Where in the records does the word "Debug" appear? Copy each line that holds it.

Collected data entries
▬▬▬▬▬▬

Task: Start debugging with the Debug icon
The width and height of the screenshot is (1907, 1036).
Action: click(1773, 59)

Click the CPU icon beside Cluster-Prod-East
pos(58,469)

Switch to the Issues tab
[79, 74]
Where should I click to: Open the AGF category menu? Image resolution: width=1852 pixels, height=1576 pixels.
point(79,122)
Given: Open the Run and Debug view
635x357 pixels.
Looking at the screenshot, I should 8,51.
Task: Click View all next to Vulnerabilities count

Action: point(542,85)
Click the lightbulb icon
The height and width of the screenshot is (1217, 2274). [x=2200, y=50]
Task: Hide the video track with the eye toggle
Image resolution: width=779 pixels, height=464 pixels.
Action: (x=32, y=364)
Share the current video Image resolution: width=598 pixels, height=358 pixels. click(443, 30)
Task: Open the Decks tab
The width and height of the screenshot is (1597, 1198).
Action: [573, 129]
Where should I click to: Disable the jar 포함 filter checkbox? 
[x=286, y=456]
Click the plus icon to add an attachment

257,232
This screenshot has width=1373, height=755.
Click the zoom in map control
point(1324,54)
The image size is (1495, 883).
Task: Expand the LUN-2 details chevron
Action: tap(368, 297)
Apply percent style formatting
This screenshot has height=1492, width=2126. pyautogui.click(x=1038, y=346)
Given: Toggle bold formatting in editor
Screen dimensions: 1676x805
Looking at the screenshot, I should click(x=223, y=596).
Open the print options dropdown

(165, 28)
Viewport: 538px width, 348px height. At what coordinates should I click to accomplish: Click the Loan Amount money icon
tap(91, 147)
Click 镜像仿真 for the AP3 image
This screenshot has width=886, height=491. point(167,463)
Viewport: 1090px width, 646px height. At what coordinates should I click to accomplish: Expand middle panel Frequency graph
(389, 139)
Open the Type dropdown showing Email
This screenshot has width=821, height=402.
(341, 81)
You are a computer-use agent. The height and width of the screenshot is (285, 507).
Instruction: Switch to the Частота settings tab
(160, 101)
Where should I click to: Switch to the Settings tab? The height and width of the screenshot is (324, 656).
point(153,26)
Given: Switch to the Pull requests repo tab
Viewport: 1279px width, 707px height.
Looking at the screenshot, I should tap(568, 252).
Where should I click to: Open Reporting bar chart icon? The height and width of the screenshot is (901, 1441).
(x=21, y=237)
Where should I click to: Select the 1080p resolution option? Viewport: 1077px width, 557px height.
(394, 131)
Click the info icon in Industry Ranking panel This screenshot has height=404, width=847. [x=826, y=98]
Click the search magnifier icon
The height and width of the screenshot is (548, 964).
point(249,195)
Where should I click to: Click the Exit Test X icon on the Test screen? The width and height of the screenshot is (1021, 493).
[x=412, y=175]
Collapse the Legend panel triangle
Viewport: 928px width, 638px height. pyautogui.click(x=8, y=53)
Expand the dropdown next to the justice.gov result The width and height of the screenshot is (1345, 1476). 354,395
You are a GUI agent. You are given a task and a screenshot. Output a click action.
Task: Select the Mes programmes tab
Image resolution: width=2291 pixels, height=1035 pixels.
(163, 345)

▬▬▬▬▬▬

• [Task response]
Task: Start debugging with the Debug icon
Given: Open the Run and Debug view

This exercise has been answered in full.